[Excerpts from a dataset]
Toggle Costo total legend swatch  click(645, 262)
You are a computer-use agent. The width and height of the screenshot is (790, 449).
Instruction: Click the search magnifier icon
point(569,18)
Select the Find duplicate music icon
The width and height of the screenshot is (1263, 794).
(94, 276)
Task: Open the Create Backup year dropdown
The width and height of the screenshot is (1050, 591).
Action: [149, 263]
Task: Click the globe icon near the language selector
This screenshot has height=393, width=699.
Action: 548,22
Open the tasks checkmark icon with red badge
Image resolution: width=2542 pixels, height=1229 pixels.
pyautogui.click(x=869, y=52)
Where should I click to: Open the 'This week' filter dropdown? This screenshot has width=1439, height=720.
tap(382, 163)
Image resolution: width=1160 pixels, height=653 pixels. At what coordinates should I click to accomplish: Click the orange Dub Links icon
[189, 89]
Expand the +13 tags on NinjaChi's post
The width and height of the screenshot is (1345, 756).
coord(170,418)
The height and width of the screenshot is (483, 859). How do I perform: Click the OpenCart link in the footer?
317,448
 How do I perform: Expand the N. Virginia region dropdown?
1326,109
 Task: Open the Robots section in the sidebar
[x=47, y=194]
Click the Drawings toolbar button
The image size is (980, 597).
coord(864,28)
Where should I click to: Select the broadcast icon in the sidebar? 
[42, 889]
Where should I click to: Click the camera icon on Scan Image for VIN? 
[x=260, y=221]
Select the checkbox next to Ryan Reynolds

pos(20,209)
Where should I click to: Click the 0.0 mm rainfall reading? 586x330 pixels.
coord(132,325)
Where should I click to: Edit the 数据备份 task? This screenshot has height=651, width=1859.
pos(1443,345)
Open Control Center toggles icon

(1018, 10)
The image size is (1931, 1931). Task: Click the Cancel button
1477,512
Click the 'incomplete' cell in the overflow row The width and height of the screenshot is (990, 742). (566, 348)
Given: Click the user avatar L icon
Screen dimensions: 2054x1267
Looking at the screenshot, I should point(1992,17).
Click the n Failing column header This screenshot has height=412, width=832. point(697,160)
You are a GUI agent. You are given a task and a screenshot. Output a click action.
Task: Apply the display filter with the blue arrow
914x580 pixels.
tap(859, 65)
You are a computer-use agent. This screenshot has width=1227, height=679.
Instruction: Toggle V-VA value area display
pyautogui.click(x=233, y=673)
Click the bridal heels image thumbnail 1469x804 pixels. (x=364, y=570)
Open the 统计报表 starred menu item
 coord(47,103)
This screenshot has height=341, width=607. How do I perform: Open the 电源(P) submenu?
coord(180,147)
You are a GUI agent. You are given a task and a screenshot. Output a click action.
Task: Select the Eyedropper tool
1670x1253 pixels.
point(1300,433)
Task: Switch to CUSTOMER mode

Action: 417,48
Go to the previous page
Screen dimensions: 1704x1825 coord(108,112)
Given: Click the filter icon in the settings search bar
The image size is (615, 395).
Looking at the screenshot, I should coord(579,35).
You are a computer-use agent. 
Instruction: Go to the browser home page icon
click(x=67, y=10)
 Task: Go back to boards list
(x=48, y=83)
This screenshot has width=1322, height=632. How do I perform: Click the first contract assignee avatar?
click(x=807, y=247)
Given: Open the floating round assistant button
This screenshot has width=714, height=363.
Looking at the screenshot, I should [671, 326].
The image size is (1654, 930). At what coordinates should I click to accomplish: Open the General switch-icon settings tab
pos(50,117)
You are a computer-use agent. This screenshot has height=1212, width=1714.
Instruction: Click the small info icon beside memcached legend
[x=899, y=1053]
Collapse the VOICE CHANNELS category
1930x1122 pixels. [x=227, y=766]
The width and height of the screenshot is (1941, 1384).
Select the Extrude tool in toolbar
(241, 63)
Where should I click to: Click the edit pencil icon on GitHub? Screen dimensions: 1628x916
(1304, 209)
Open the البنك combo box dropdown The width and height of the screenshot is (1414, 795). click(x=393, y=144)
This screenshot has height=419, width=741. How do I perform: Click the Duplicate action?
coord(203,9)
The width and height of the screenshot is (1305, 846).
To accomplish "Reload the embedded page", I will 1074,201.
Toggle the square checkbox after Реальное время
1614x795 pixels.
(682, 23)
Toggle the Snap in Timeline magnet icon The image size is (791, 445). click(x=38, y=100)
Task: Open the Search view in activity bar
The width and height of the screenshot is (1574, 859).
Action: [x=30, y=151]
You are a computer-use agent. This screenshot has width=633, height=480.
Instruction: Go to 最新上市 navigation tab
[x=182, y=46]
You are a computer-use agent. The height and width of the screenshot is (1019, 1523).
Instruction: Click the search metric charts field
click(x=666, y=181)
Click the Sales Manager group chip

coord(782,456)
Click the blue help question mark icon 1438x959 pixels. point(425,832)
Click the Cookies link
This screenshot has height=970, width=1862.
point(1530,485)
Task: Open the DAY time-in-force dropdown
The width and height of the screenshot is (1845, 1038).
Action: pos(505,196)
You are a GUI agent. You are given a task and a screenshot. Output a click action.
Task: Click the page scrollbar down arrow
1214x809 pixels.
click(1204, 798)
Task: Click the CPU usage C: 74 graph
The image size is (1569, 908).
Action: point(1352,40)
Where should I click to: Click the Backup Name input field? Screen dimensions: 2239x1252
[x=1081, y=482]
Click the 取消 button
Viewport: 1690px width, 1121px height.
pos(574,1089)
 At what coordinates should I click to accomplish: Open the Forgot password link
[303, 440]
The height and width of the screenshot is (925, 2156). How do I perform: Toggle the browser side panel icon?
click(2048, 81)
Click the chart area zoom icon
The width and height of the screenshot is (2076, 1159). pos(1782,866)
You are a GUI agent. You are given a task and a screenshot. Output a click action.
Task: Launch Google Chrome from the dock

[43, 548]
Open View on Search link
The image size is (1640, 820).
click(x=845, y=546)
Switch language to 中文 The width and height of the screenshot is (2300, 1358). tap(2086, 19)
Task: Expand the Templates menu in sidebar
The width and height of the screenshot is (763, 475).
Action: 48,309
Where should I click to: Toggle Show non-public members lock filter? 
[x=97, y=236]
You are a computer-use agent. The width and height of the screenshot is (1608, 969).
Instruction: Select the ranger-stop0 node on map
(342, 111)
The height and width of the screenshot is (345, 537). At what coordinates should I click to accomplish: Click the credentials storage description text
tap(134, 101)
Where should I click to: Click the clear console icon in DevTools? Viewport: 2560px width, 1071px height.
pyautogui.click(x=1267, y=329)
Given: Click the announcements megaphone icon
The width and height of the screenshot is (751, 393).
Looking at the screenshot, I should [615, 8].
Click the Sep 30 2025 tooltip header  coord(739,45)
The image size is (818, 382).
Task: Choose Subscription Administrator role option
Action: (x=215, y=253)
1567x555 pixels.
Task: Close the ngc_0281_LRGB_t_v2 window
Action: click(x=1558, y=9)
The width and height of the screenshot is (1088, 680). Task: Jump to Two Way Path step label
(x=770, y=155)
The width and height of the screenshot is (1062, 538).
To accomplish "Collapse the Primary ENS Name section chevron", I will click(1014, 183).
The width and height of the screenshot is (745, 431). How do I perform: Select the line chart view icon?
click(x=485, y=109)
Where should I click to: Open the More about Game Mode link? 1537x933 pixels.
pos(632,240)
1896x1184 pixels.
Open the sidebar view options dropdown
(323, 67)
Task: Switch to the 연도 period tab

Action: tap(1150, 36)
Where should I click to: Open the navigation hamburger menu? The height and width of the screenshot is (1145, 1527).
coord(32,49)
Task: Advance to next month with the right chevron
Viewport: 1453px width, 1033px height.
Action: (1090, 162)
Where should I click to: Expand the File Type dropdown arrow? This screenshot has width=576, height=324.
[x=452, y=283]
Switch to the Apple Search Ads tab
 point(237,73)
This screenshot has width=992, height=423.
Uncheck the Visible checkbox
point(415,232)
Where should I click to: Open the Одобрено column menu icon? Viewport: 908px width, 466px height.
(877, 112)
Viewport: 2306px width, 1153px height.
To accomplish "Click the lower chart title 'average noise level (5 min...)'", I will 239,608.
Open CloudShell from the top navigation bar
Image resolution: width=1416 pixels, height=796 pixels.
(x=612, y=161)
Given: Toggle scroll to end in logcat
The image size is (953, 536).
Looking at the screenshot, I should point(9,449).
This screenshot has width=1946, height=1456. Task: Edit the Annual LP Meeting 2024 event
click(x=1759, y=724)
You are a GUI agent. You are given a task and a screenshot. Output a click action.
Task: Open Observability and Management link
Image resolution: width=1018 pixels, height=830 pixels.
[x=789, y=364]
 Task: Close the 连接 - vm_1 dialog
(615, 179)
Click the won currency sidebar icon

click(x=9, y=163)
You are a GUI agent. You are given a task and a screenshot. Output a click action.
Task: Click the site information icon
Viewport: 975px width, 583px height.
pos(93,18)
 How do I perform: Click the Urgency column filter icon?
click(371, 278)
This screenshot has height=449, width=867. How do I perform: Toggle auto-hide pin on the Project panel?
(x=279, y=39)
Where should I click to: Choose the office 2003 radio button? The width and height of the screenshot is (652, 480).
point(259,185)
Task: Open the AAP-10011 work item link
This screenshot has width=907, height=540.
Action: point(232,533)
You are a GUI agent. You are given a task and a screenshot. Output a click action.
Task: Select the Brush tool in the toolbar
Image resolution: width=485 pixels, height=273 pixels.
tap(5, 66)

ABOUT THIS TASK: Show all lines from the data above in which the word "blue" appears.

RESULT:
Task: Apply the display filter with the blue arrow
Click the blue help question mark icon 1438x959 pixels. point(425,832)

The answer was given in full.